Artist: The Future Sound of London
Label: Virgin Records Ltd
Summary: Eerie, like walking through an abandoned city.
There are three versions of ISDN, a limited edition version which
came out the same year as Lifeforms, and innocuous looking CD and
vinyl versions that followed a year later. I managed to get my hands
on the regular CD version.
Like its predecessor, ISDN's general vibe is still otherworldly and
it still oozes atmosphere, especially in its mellow, laid back cuts
such as Smokin' Japanese Babe and Eyes Pop - Skin Explodes - Everybody
Dead. There are plenty of haunting melodies, although not as many
as in Lifeforms, and there's The Future Sound of London's typical
plethora of homegrown synthetic sound effects and sampled film
The overall tone, however, is much darker. ISDN sounds scary,
desolate, old and decaying, putting it in stark contrast to the
beautiful, shimmering jungle fragments of Lifeforms. While you could
marvel at the previous album's ethereal beauty, ISDN is more like a
trip through an abandoned, deserted urban sprawl.

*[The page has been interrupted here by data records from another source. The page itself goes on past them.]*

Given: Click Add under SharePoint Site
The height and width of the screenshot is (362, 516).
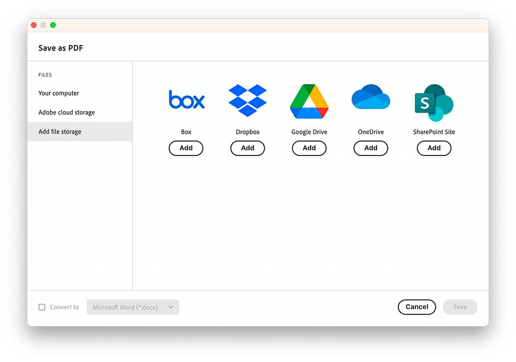Looking at the screenshot, I should coord(434,148).
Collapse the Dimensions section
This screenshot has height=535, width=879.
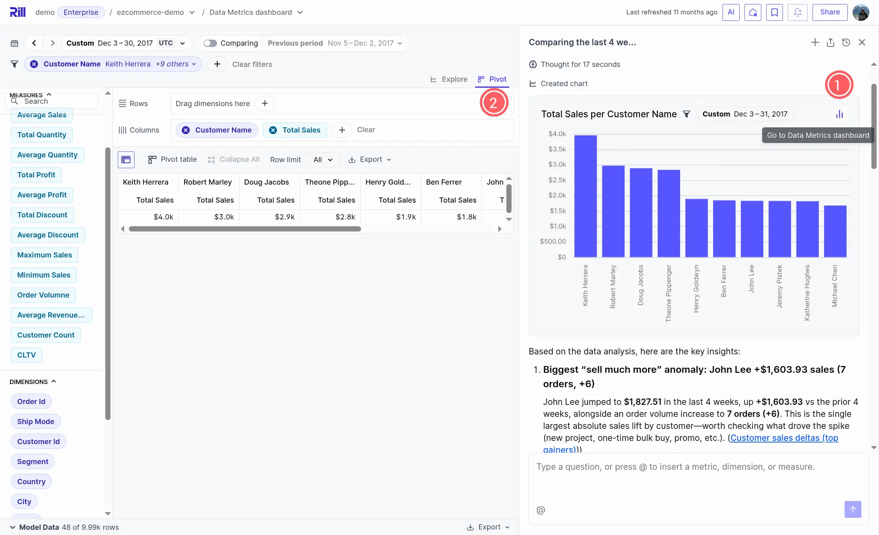pos(54,382)
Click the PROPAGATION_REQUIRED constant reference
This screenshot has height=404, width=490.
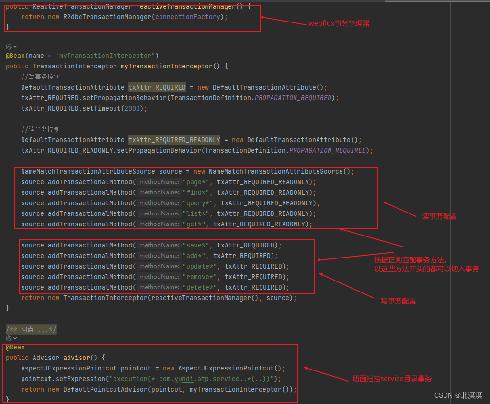292,98
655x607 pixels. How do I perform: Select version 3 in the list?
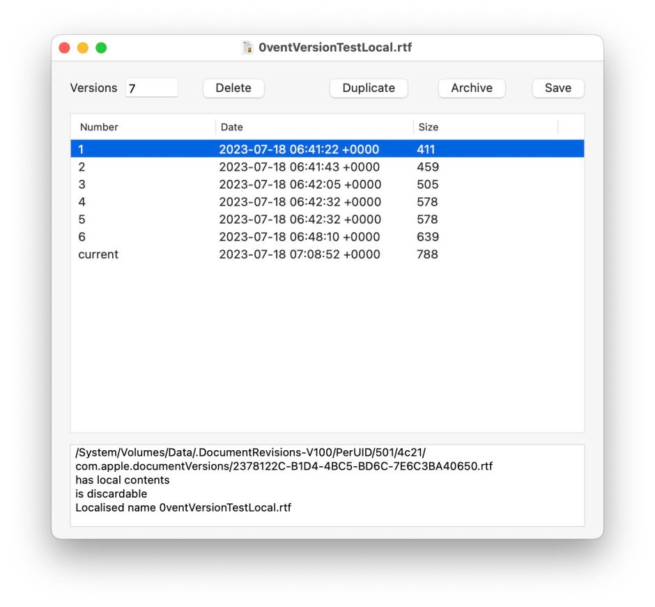(279, 184)
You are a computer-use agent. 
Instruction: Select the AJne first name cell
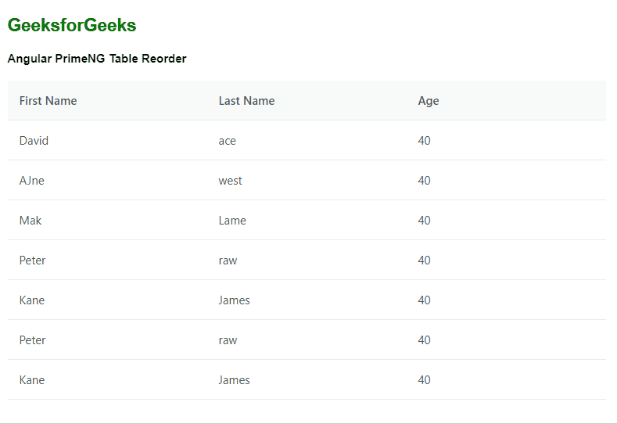32,181
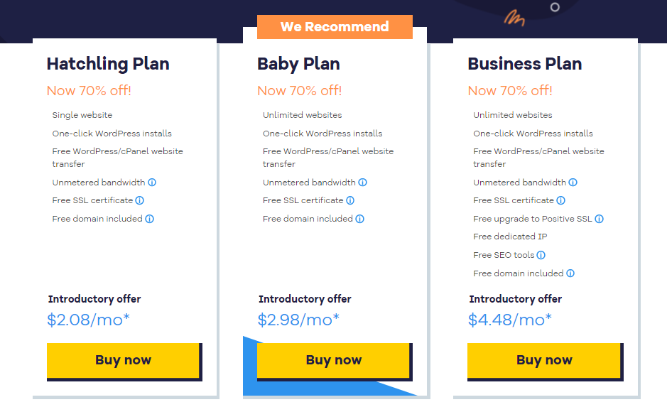The image size is (667, 407).
Task: Open info icon for Hatchling Free SSL certificate
Action: point(139,200)
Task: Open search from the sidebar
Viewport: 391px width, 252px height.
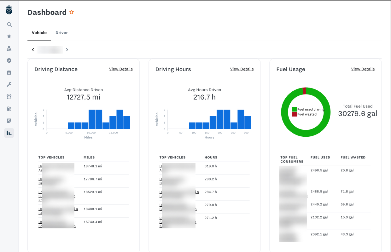Action: pos(9,25)
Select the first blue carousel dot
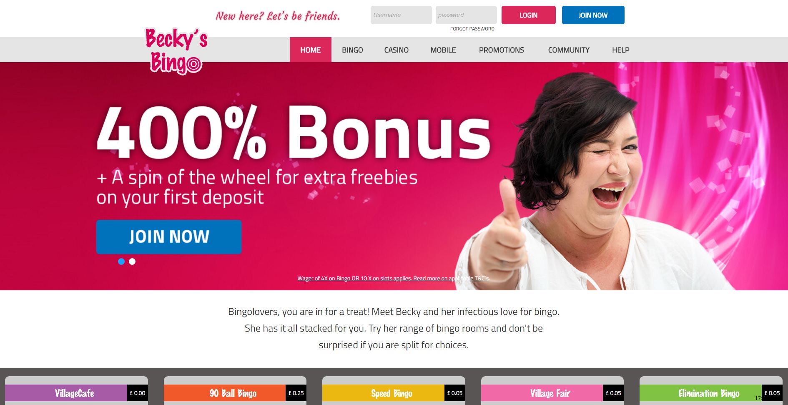Screen dimensions: 788x405 [121, 262]
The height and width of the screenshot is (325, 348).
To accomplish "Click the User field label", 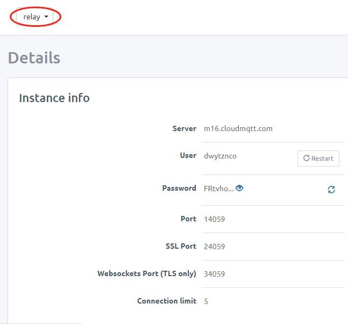I will click(x=188, y=155).
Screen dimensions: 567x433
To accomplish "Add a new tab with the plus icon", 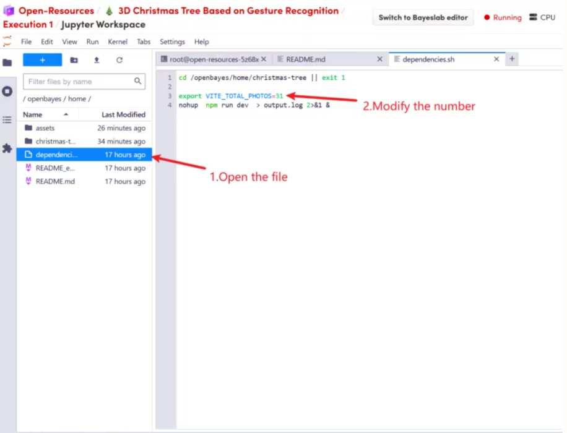I will pyautogui.click(x=512, y=59).
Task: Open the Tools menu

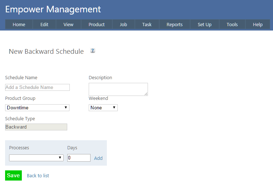Action: coord(232,25)
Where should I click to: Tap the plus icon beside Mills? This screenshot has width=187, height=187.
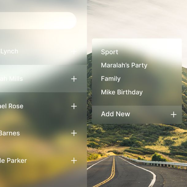74,79
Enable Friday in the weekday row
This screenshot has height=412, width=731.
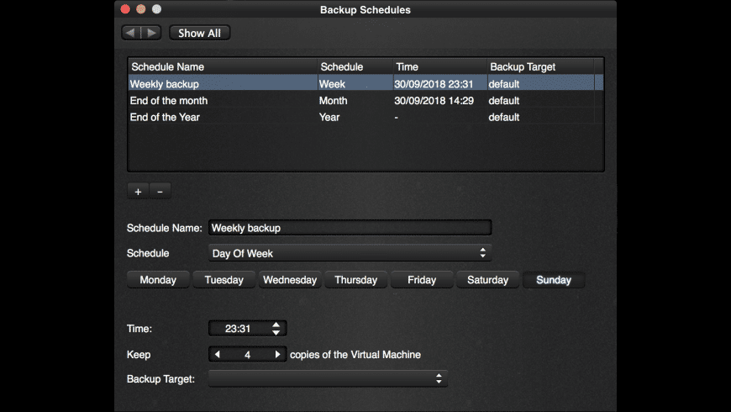(422, 280)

The atmospheric pieces are joined by a handful of loud, beat driven
tracks such as Slider and the 6/4 time The Far Out Son of Lung and
the Ramblings of a Madman. This makes ISDN bridge the gap between
Lifeforms and the group's next album, Dead Cities, rather nicely,
easing you into the group's less ambient later style.
Overall, ISDN isn't as beautiful as Lifeforms or as catchy as Dead
Cities, but it has enough substance to be of interest to people who
already enjoy both and still want more.